In primo piano ci sono le interfacce dati ampliate dei produttori di medicamenti (titolari dell’omologazione). Tramite queste interfacce i titolari delle omologazioni devono fornire per via elettronica oltre alle singole domande di ammissione con relativa documentazione elettronica anche i dati via via aggiornati per il confronto dei prezzi praticati all’estero (CPE) e il confronto terapeutico trasversale (CTT) di tutti i medicamenti che figurano nell’elenco delle specialità.

L’UFSP elabora quindi i dossier corrispondenti come domande singole ed effettua verifiche sommarie conformemente alle «Istruzioni concernenti l’elenco delle specialità (ES)». L’UFSP controlla, valuta, contratta, decide e provvede alla pubblicazione in base ai dati disponibili in forma elettronica.

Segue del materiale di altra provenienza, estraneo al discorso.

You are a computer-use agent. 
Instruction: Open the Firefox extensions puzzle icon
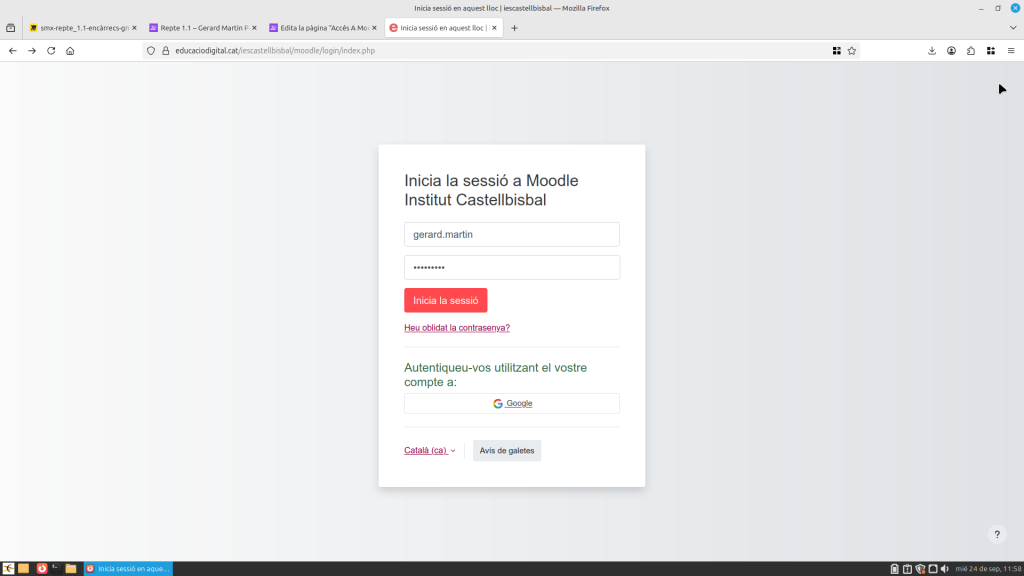pyautogui.click(x=971, y=51)
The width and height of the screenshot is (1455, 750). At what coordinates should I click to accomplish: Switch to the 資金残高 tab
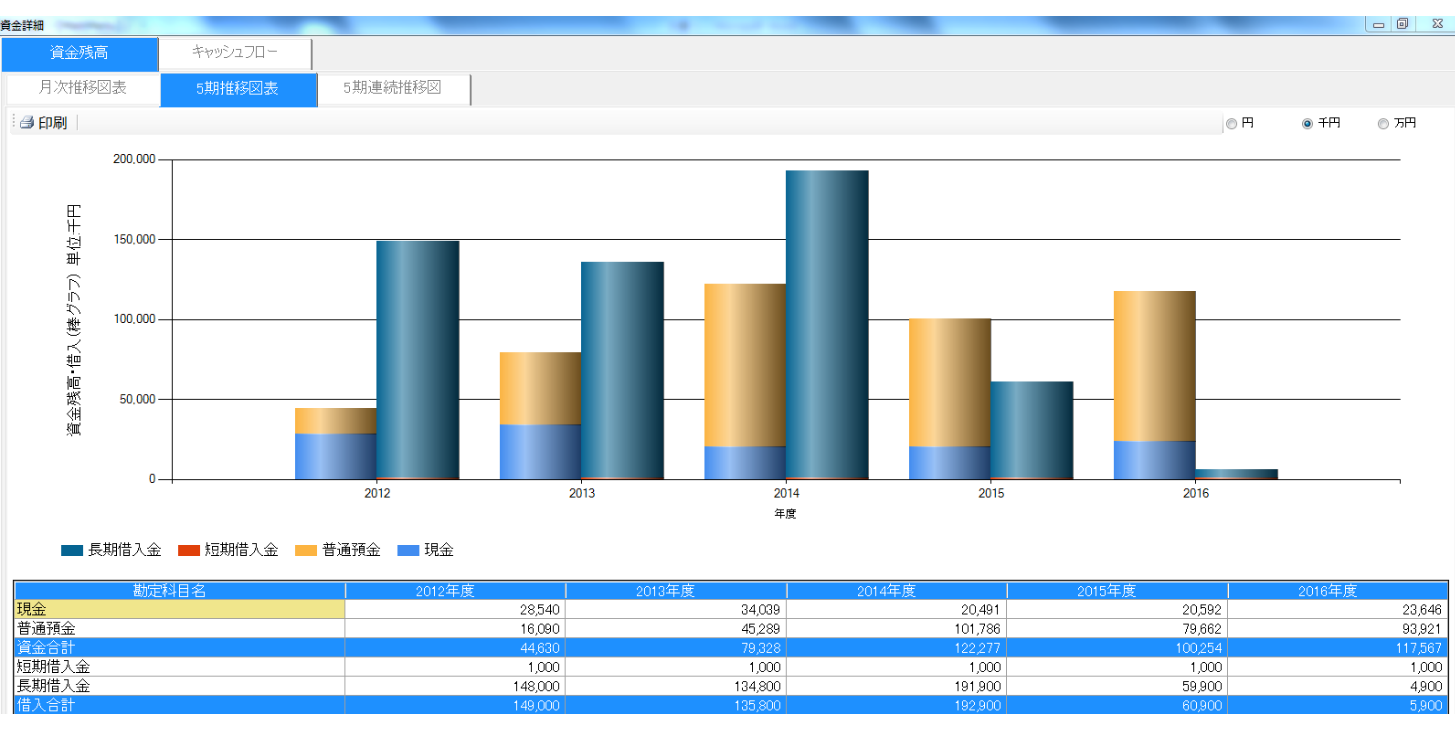click(x=79, y=53)
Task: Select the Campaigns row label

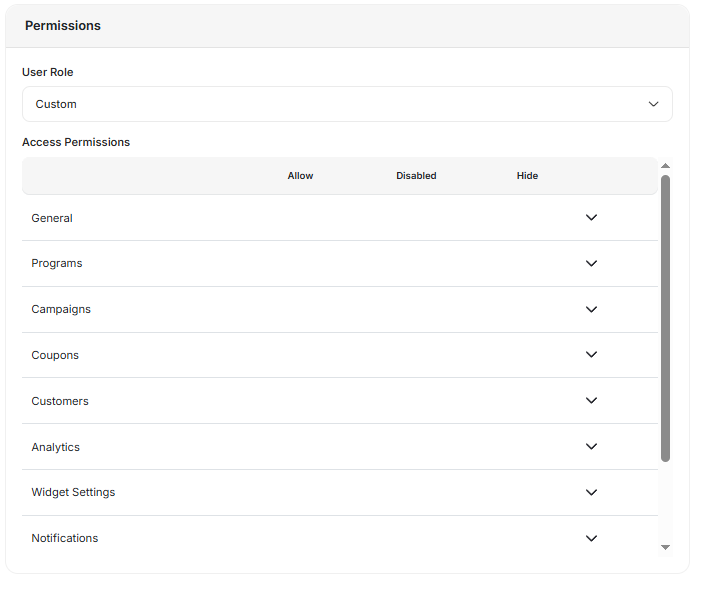Action: [61, 310]
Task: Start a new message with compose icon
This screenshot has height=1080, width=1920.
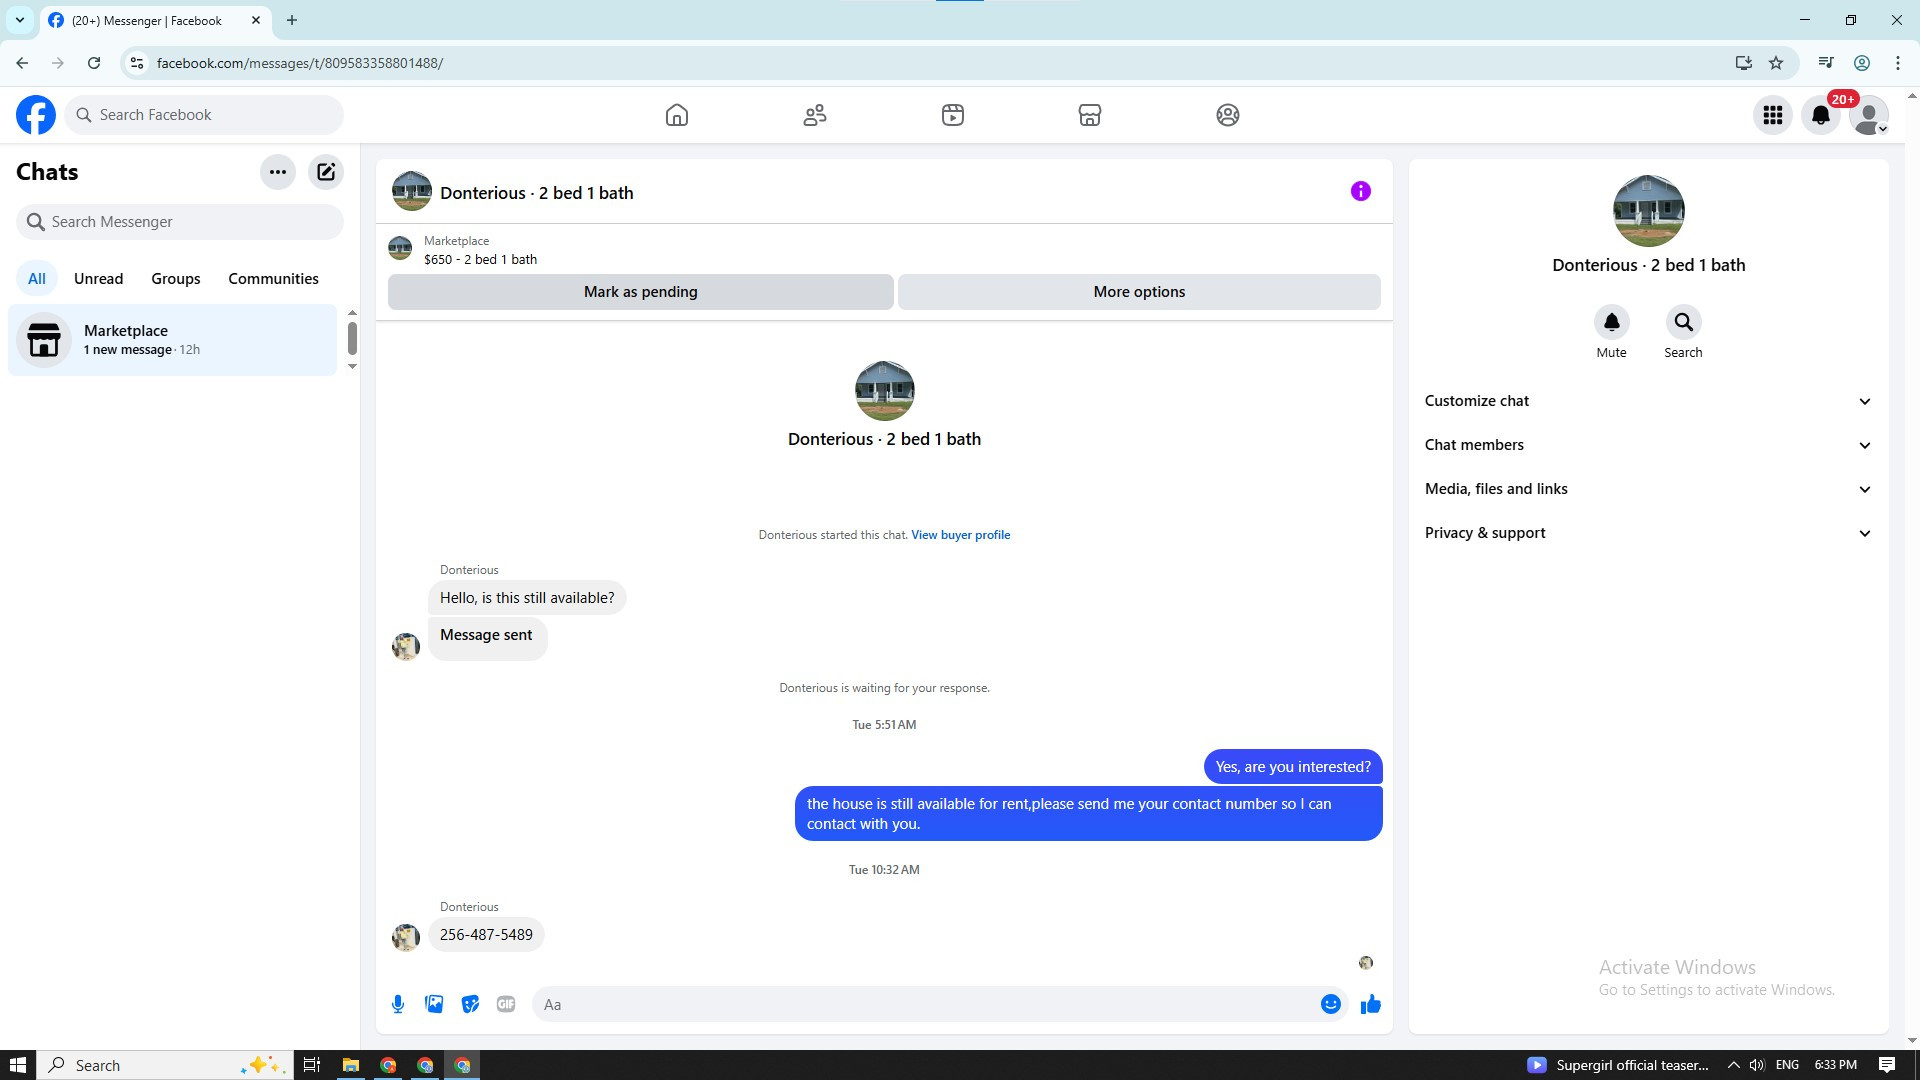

Come ulteriore ente partecipante figura la Commissione federale dei medicamenti (CFM). Essa consiglia l’UFSP sulla base delle documentazioni elettroniche e degli studi che sono stati preparati. In questo caso si tratta innanzitutto della discussione e dello scambio d’opinioni riguardo al rispetto dei criteri d’efficacità, appropriatezza ed conomicità (EAE). Questa proposta di soluzione consentirebbe di rielaborare ogni anno l’intero elenco delle specialità.

Una situazione «win-win» per tutti i partecipanti

Dell’implementazione di una piattaforma basata sul web potrebbero trarre vantaggio tutti i partecipanti: l’UFSP adempiendo alle nuove disposizioni d’ordinanza con un impiego di risorse sostenibile e con la possibilità di riesaminare ogni anno l’intero elenco delle specialità, la CFM con un’ottimizzazione dei processi e infine i produttori e gli assicuratori-malattia con i criteri CPE e CTT aggiornati annualmente.

curafutura ha sviluppato il piano “Piattaforma Elenco delle specialità” con i suoi membri e con la ditta COGE (Zurigo) e lo ha presentato all’UFSP nel settembre 2016.